*What the exercise asks*: Rewrite the items below, switching "The height and width of the screenshot is" to "The dimensions of the screenshot are" and leaving everything else unchanged.

*Data to use*:
- - - - -

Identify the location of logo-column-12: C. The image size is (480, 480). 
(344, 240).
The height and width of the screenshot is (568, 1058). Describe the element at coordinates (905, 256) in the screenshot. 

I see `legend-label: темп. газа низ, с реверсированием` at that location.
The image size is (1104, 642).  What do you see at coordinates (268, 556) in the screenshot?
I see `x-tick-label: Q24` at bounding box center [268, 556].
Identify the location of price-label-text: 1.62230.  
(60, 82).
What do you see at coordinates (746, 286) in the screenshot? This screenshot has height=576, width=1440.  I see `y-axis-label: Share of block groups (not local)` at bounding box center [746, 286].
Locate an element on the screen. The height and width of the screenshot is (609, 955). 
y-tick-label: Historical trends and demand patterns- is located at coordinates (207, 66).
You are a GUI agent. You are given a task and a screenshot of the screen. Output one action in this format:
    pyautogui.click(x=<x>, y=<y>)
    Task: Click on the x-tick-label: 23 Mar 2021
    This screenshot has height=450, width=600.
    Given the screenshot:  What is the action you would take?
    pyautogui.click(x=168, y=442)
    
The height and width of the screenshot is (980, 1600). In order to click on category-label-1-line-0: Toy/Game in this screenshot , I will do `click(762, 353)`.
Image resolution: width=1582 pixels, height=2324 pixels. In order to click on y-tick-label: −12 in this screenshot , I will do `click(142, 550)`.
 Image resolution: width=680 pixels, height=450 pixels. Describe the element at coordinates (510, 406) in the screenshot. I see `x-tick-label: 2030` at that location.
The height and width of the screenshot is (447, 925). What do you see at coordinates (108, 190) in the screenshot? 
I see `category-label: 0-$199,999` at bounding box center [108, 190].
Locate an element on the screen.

- - - - -

*Your response*:
Identify the location of logo-column-12: C. The image size is (480, 480). 
(344, 240).
The dimensions of the screenshot are (568, 1058). Describe the element at coordinates (905, 256) in the screenshot. 

I see `legend-label: темп. газа низ, с реверсированием` at that location.
The image size is (1104, 642).  What do you see at coordinates (268, 556) in the screenshot?
I see `x-tick-label: Q24` at bounding box center [268, 556].
Identify the location of price-label-text: 1.62230.  
(60, 82).
What do you see at coordinates (746, 286) in the screenshot? This screenshot has height=576, width=1440.  I see `y-axis-label: Share of block groups (not local)` at bounding box center [746, 286].
Locate an element on the screen. The dimensions of the screenshot are (609, 955). 
y-tick-label: Historical trends and demand patterns- is located at coordinates (207, 66).
You are a GUI agent. You are given a task and a screenshot of the screen. Output one action in this format:
    pyautogui.click(x=<x>, y=<y>)
    Task: Click on the x-tick-label: 23 Mar 2021
    This screenshot has height=450, width=600.
    Given the screenshot:  What is the action you would take?
    pyautogui.click(x=168, y=442)
    
The dimensions of the screenshot are (980, 1600). In order to click on category-label-1-line-0: Toy/Game in this screenshot , I will do `click(762, 353)`.
Image resolution: width=1582 pixels, height=2324 pixels. In order to click on y-tick-label: −12 in this screenshot , I will do `click(142, 550)`.
 Image resolution: width=680 pixels, height=450 pixels. Describe the element at coordinates (510, 406) in the screenshot. I see `x-tick-label: 2030` at that location.
The dimensions of the screenshot are (447, 925). What do you see at coordinates (108, 190) in the screenshot? 
I see `category-label: 0-$199,999` at bounding box center [108, 190].
Locate an element on the screen.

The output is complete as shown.